In “Focusing on the Future,” Dr. Angela M. Bowlus examines the reinstatement process, a source of anguish for students who have been academically dismissed and who must write appeals for reinstatement. Have you been in the shoes of administrators who have had to read and judge the merit of such appeals? If so, you know it is a process fraught with anguish. How shall such administrators come to empathize with the life that the student seeking reinstatement has led? How shall that student, with their future seemingly hinging on what they write, craft a narrative that constitutes an apologia pro vita sua?; not an apology in the sense of “seeking forgiveness,” as the Latin phrase suggests, but rather an apologia, “a giving an account of oneself.” Bowlus suggests that narrative theory can aid administrators and advisors in helping students shift their focus from an unhappy story—focusing on past trauma too much—to one characterized by success.
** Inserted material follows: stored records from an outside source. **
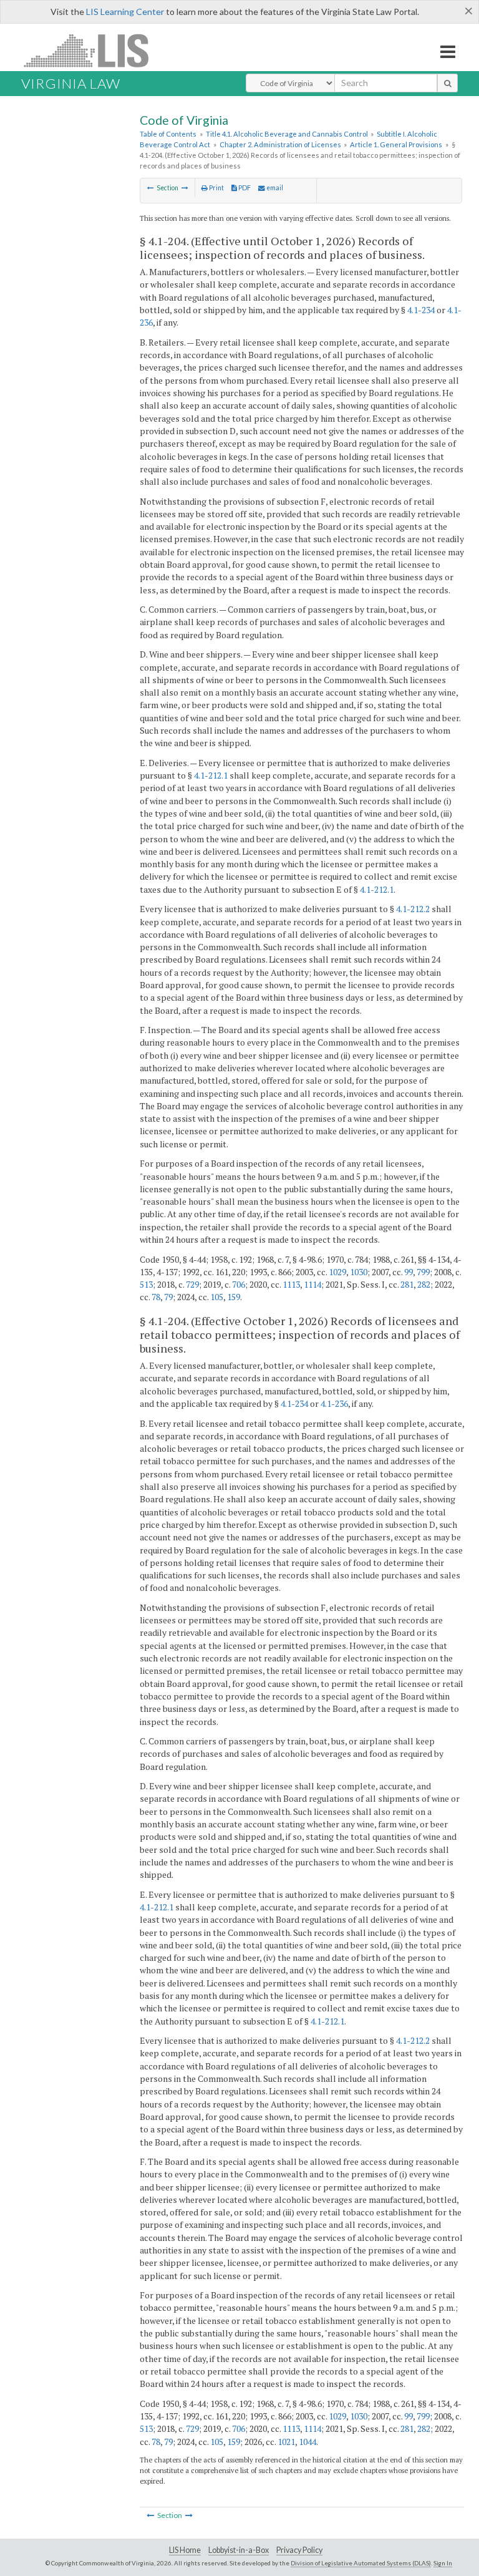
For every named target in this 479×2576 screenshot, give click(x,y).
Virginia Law (70, 83)
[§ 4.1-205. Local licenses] (184, 188)
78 (156, 1297)
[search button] (447, 83)
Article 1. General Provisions (396, 144)
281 (407, 1284)
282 (423, 1284)
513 (146, 1284)
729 (192, 1284)
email (274, 188)
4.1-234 (421, 310)
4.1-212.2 (413, 909)
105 (216, 1297)
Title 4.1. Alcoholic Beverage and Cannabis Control (287, 134)
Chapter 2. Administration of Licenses (280, 144)
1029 (337, 1272)
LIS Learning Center (125, 11)
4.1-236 (334, 1403)
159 (233, 1297)
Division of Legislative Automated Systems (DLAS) (361, 2563)
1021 (286, 2441)
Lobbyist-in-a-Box (238, 2550)
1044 (307, 2441)
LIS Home (185, 2550)
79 (168, 1297)
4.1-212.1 (211, 775)
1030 (358, 1272)
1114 (312, 1284)
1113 (291, 1284)
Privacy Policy (299, 2550)
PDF (244, 188)
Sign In (442, 2563)
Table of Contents (168, 134)
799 (423, 1272)
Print (216, 188)
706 (238, 1284)
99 (408, 1272)
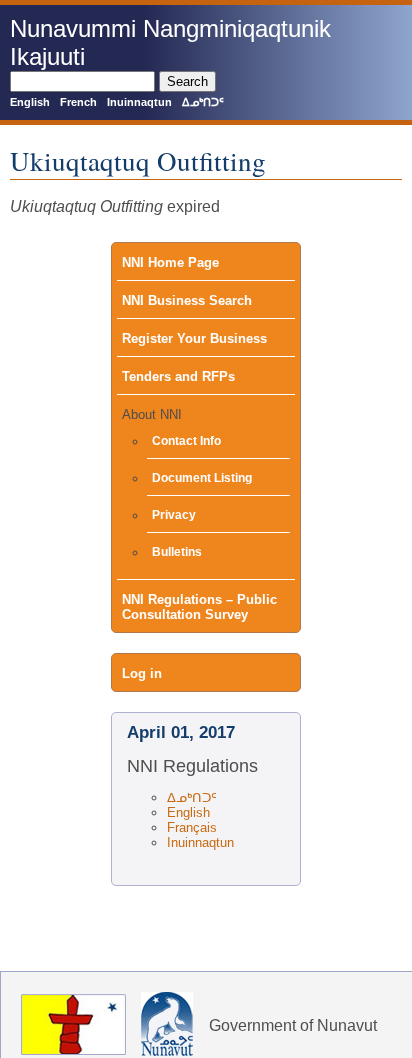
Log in (142, 673)
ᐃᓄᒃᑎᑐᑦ (203, 102)
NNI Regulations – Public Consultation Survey (199, 607)
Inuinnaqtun (139, 102)
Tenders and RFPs (178, 376)
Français (192, 827)
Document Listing (202, 478)
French (78, 102)
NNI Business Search (187, 300)
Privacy (174, 515)
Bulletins (177, 552)
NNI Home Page (170, 262)
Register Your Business (194, 338)
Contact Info (186, 441)
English (30, 102)
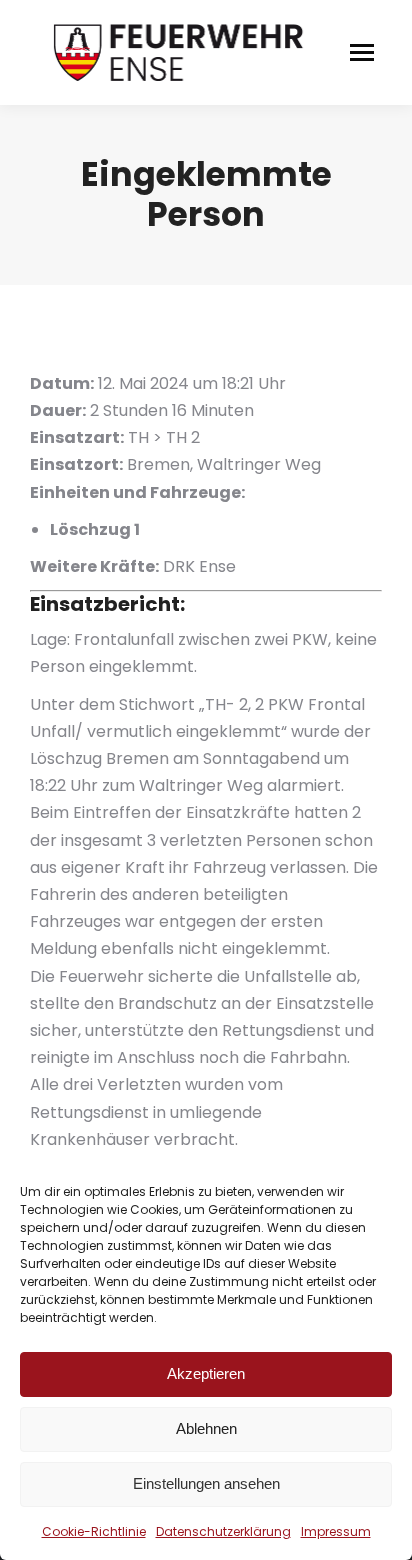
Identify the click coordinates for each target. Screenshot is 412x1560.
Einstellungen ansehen (206, 1483)
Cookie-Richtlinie (94, 1531)
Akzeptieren (206, 1373)
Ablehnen (206, 1428)
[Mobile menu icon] (362, 52)
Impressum (336, 1531)
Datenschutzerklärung (223, 1531)
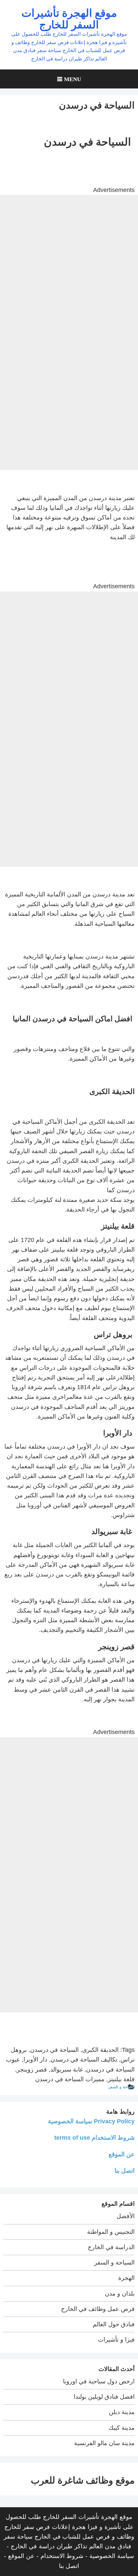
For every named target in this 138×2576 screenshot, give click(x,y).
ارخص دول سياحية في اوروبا (99, 2381)
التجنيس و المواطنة (111, 2231)
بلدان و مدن (120, 2293)
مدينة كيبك (122, 2427)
Bowlus examines the concept of the “Student’s Journey” (modeled we assume on Joseph Campbell’s notion of the Hero’s Journey) where students describe how they have successfully battled their own dragons and how, now redeemed, they plan to return to their studies. During this stressful time, when academic futures are on the line, Bowlus urges administrators and advisors to work with students so that “the reinstatement process is less an apology or explanation of failure and more the story of a student’s transformation and redemption.”
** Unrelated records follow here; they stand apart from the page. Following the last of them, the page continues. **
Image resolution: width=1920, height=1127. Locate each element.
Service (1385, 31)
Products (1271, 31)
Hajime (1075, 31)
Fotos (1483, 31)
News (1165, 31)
Dr. Craig M. McGill, in “Sources, Obstacles, and Opportunities for Primary-Role Advisor Professional Development,” might not use the word “understanding” but it is certainly implied. He draws a clear distinction between training and professional development. Advisor training is normally geared toward helping advisors with more concrete issues, such as the day-to-day dilemmas that students face. Professional development, however, is a meta-concept. McGill examines the latter through the words of seventeen NACADA leaders and advising administrators who, in general, mourn the difficulty of pursuing longer term goals when faced with daily difficulties. Three themes emerge from McGill’s interviews. First, that professional associations play critical roles in supporting true professional development (that is, going beyond mere training). Second, that numerous financial and structural barriers continue to hinder professional development. Third, there is a shortage for advisors—not just regarding finances, but regarding advisor recognition and support. McGill, in summarizing interviewees’ statements, recommends that advising leaders advocate more for advisors and for adequate funding.

How shall advisors support students with mental health challenges? That is the question Dr. Shantalea Johns asks in, “Exploring Faculty and Academic Advisors’ Experiences Supporting College Students with Mental Health Challenges.” This study utilizes the Theory of Planned Behavior to examine how advisors approach supporting students with mental health concerns. Dr. Johns looks closely at participant perspectives, meaning-making, and sense-making. In other words, they ask, “How shall we understand advisors’ understanding of students with mental health concerns?” Johns concludes that, “Understanding the significant impact of untreated mental health concerns on college students is crucial for the work we do as advisors.” We agree.

Finally, we are very pleased to present the work of Dr. Yisi Zhan and Wuriyeti Litip, both from Tsinghua University. Their article, “The Professionalization of Academic Advising in China: From the Perspective of Cultural Diversity” examines the relatively recent rise of professional advisors in China. It was not until 2017 that the Academic Advising Branch of the Beijing Association of Higher Education was created with three objectives in mind: Improve the scientific nature and accuracy of advising research, enhance ideological and political education, and provide practitioners with systematic training. This approach caught on quickly in China; only two years later the focus shifted from Beijing to a National Symposium on Academic Advising in Higher Education. We are honored that the authors have chosen to tell this story—to provide us with understanding, if you will—to those of us less familiar with how advising is conducted outside of our comfort zones. This paper focuses on what makes the professionalization of academic advising in China unique to that culture. Such professionalization, as Zhan and Litip propose, involves social values orientation and government recognition.

Understanding academic advising in China, understanding advisors’ perspectives on students’ mental health challenges, understanding how professional development represents a loftier (yet often passed over) concept of academic advising, and understanding how narrative theory should be regarded as an indispensable part of the reinstatement process: these important and diverse perspectives on understanding are what you will find herein.